A study released from Purdue University found that the misuse and prescription drug abuse by young adults may have less to do with peer pressure and more to do with peers. The researchers noted that efforts to study the correlation between prescription drugs and peer pressure may not be the best method. Instead, the study authors discovered a few less noticeable issues surrounding peers. Some of these subtleties include peers as a source of drug access, the associations of peers and drugs and the desires behind abusing prescription drugs for fun.
The Rise of Teen Prescription Drug Abuse
Teen prescription drug abuse is increasing across the nation. Opioids have risen as the third most commonly used drug by adolescents 14 and older, behind marijuana and alcohol. Some of the more popular prescription drugs that are misused are sedatives, stimulants and painkillers. The National Institute on Drug Abuse found that 15 percent of high school seniors used prescription drugs nonmedically in 2013, most commonly using Adderall. Peer pressure is often seen as an act where teens are coaxed into doing something because their friends encouraged them to. This study evaluated the concept of direct social pressure and indirect pressure, noting that indirect pressure is not friends blatantly pushing friends to try substances, but rather friends creating an environment where everyone is trying to have a good time and be social. Researchers collected data from 2011 to 2013. They surveyed 404 adults between the ages of 18 and 29 on prescription drug abuse in the past 90 days. They also interviewed 214 participants in person. All of the participants were recruited for the study from nightclubs, bars and lounges located in New York City.

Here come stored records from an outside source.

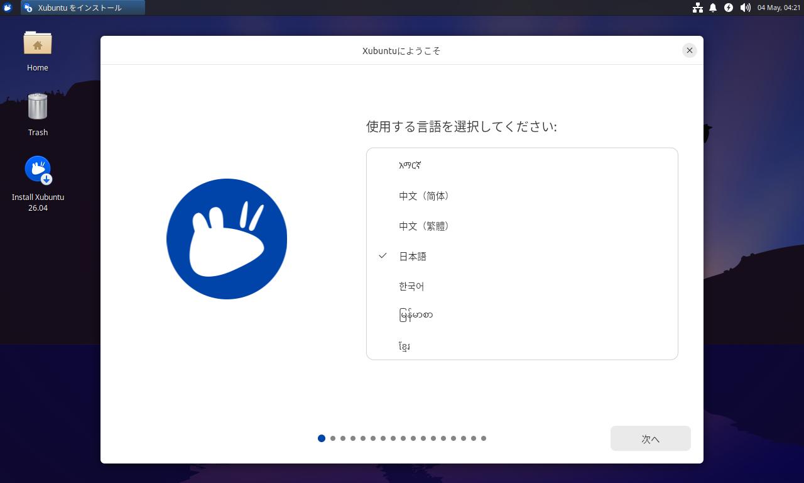Close the Xubuntuにようこそ installer window

click(690, 50)
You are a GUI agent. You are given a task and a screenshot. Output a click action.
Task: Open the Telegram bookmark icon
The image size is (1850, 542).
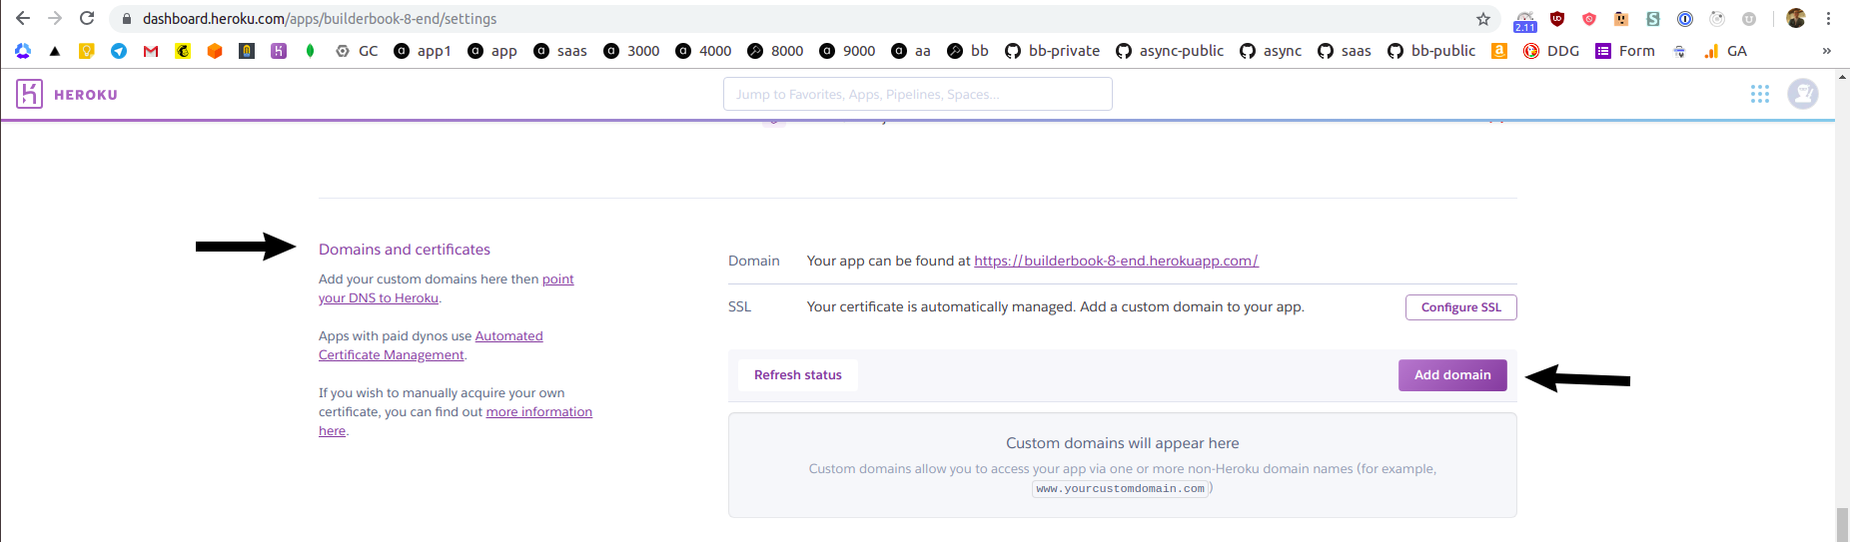(119, 51)
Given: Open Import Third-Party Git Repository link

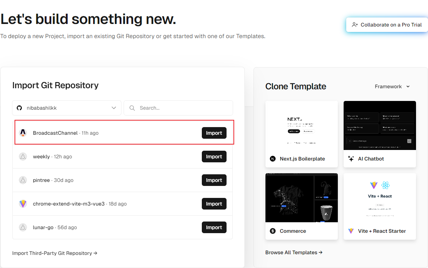Looking at the screenshot, I should 55,253.
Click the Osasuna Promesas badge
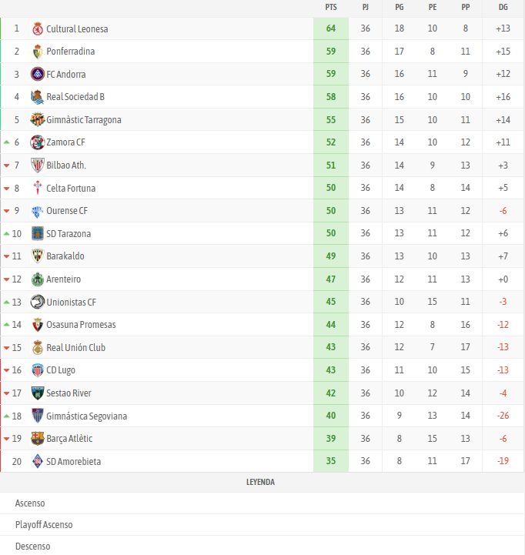 pos(38,325)
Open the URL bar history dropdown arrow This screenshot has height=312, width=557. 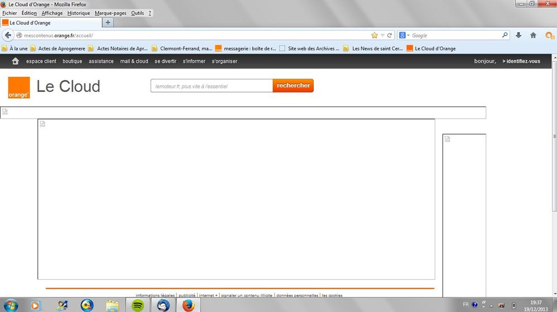(x=382, y=35)
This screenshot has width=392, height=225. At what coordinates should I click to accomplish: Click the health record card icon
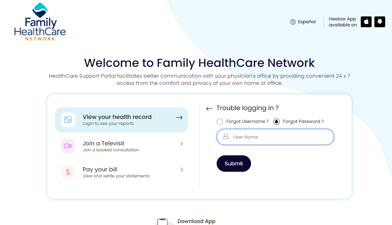68,120
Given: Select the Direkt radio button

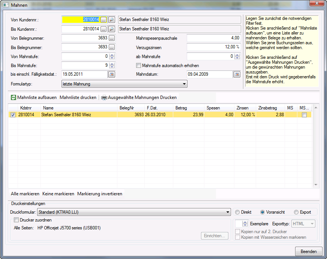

The Prevalence of Teen Prescription Drug Abuse
The study revealed that, on average, prescription drugs were misused 38 times in the past 90 days. The researchers examined peer factors such as how the drugs were ingested other than swallowing, how often the drug was abused and signs of dependency and addiction. The findings displayed that all three of these factors are associated with peer drug links. So, if a drug is correlated to better social benefits, it will be abused more often. If it is associated with poor consequences, it will be shied away from. When adolescents view a drug more positively, it is more likely to be ingested in other ways than swallowing and raise the risk of dependence and the frequency of abuse. The researchers also found a strong link between prescription drugs and having a good time with friends. The amount of sources for drugs within a friend group also matters, since sharing prescription drugs among friends in adolescence is common.